Сашка обиделся и вышел из комнаты.
Потом мы тоже вышли в коридор, и нам навстречу попалась Тамара Гжельская, секретарша редакции, бежавшая зачем-то в аптеку. Оказывается, за валидолом для Артема Ивановича.
Сашка и Критский остались в газете до позднего вечера. Я шел домой с Борисом. Автобус «четыре», который проходит по нашей улице — он идет от базара через центр на вокзал, — как всегда в эти часы, был переполнен. Колхозники возвращались с базара. Гремели бортами порожние грузовики, где в кузовах сидели на корточках недавние торговцы дынями и виноградом. Седобородый аксакал промчался, раздувая полы халата, на мотоцикле.

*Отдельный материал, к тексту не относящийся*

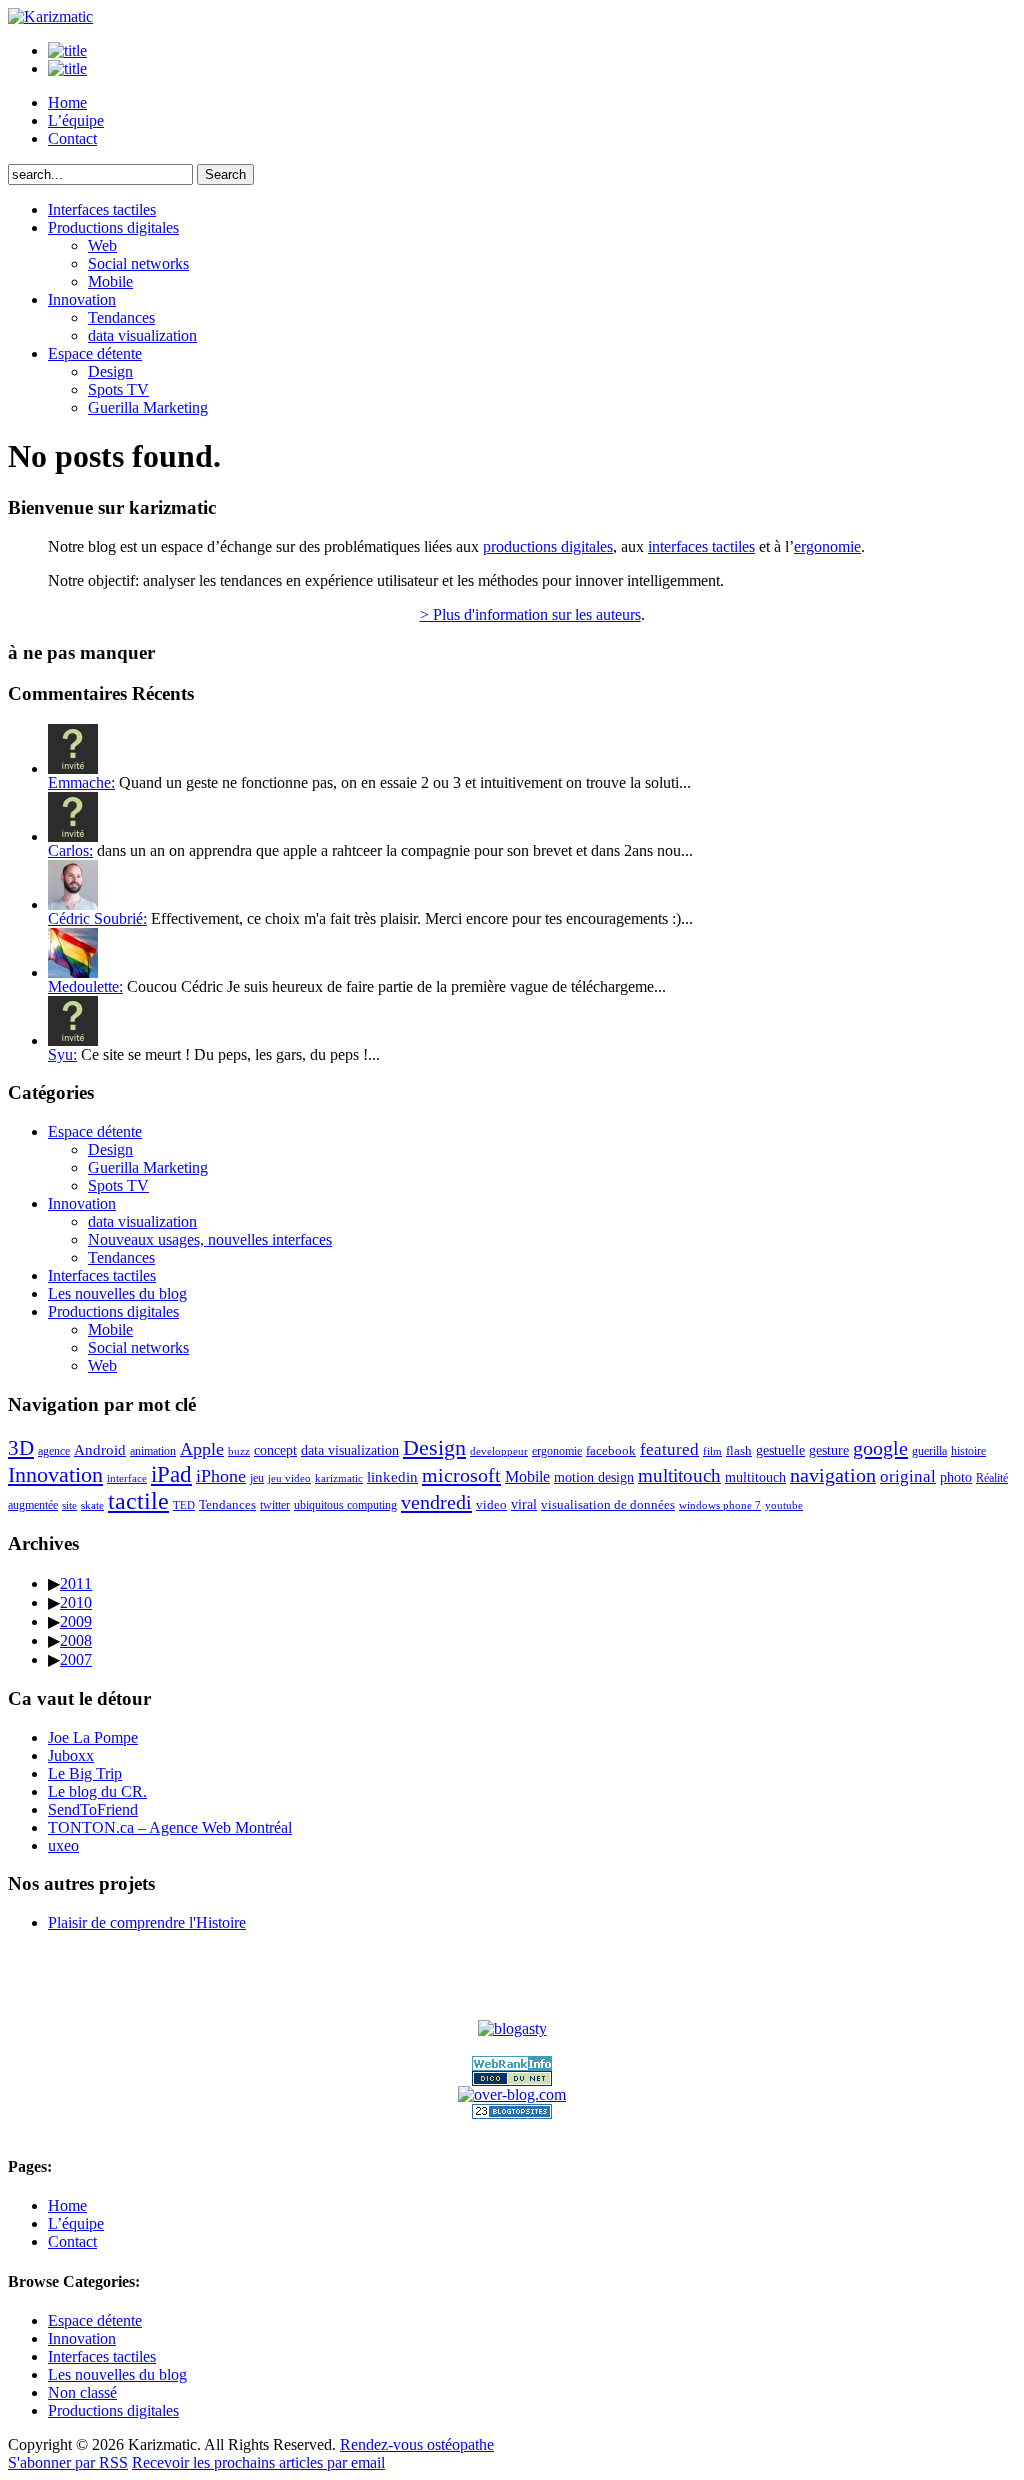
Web (102, 245)
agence (54, 1451)
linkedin (392, 1477)
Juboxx (71, 1755)
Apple (202, 1449)
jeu (257, 1478)
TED (184, 1505)
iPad (171, 1474)
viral (524, 1504)
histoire (968, 1451)
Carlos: (70, 850)
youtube (784, 1505)
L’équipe (76, 120)
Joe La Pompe (93, 1737)
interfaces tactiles (701, 546)
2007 (76, 1659)
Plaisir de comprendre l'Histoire (147, 1922)
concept (275, 1450)
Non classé (82, 2392)
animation (153, 1451)
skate (92, 1505)
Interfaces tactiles (102, 209)
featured (669, 1449)
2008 (76, 1640)
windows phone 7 (720, 1505)
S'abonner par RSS (68, 2462)
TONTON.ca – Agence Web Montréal (170, 1827)
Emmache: (81, 782)
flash (739, 1450)
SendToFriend (93, 1809)
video (491, 1504)
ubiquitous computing (345, 1505)
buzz (239, 1451)
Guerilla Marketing (148, 407)
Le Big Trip (85, 1773)
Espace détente (95, 353)
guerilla (929, 1451)
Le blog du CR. (97, 1791)
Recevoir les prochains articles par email (258, 2462)
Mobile (110, 281)
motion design (594, 1477)
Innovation (82, 299)
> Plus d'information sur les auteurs (530, 614)
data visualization (142, 335)
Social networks (138, 263)
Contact (72, 138)
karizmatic (339, 1478)
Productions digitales (113, 227)
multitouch (679, 1475)
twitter (275, 1505)
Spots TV (118, 389)
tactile (138, 1501)
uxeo (63, 1845)
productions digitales (548, 546)
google (880, 1448)
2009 (76, 1621)
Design (110, 371)
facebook (611, 1450)
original (908, 1476)
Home (67, 102)
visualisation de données (608, 1504)
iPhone (221, 1476)
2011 (76, 1583)
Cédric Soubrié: (97, 918)
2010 (76, 1602)
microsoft (461, 1475)
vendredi (436, 1502)
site (69, 1505)
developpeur (499, 1451)
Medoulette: (85, 986)
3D (21, 1448)
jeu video (289, 1478)
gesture (829, 1450)
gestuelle (780, 1450)
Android (100, 1450)
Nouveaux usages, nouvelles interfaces (210, 1239)
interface (127, 1478)
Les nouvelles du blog (117, 1293)
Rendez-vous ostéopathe (417, 2444)
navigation (833, 1475)
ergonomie (827, 546)
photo (956, 1477)
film (712, 1451)
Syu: (62, 1054)
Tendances (121, 317)
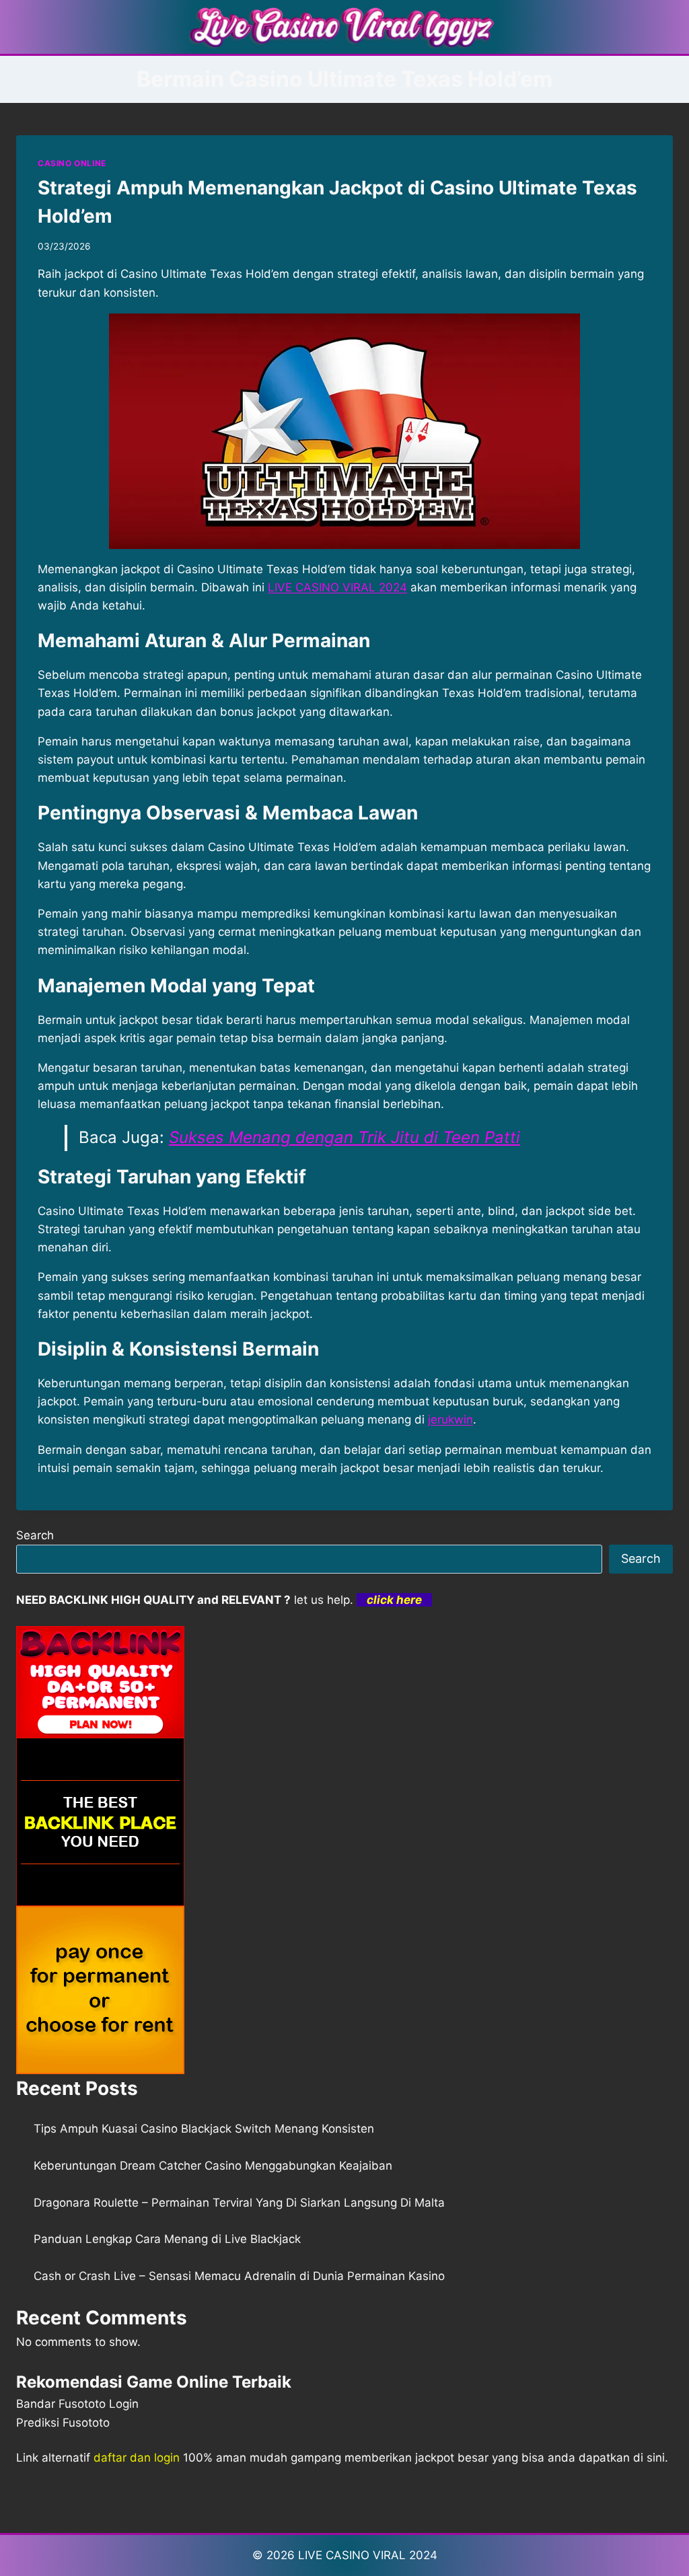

Мы остановились возле винной лавки, на дверях которой висел листок с надписью карандашом: «Вино Бизмеин самый молодой 15 р.». Борис предложил зайти и выпить по стакану. Туркмен в папахе налил в стаканы из небольшой овальной бочки, стоявшей на прилавке. Вино было не просто молодое, а младенческого возраста: приготовлено на прошлой неделе. Оно заклеивало зубы кисловатой вязкостью, от него пахло козлятиной, и в общем оно было не очень вкусное. Мы взяли по куску белого сыра и еще по стакану. Вино было здорово кислое. Просто нам не хотелось расходиться. В нас еще не иссякло дневное возбуждение, и мы разговаривали все о том же. Борис сказал, что поведение Сашки его не удивило: во-первых, это в Сашкином стиле, а во-вторых, он как раз тот «другой человек», кого собираются послать за путевыми очерками на трассу.
— Это его личное дело, — сказал я. — Меня волнует другое: прав он или нет, когда говорит, что никакого толку не будет?
— Толк будет, — сказал Борис. — Будет, будет, вот увидишь. Не сразу, конечно, может быть, через месяц или через полгода, но толк будет обязательно.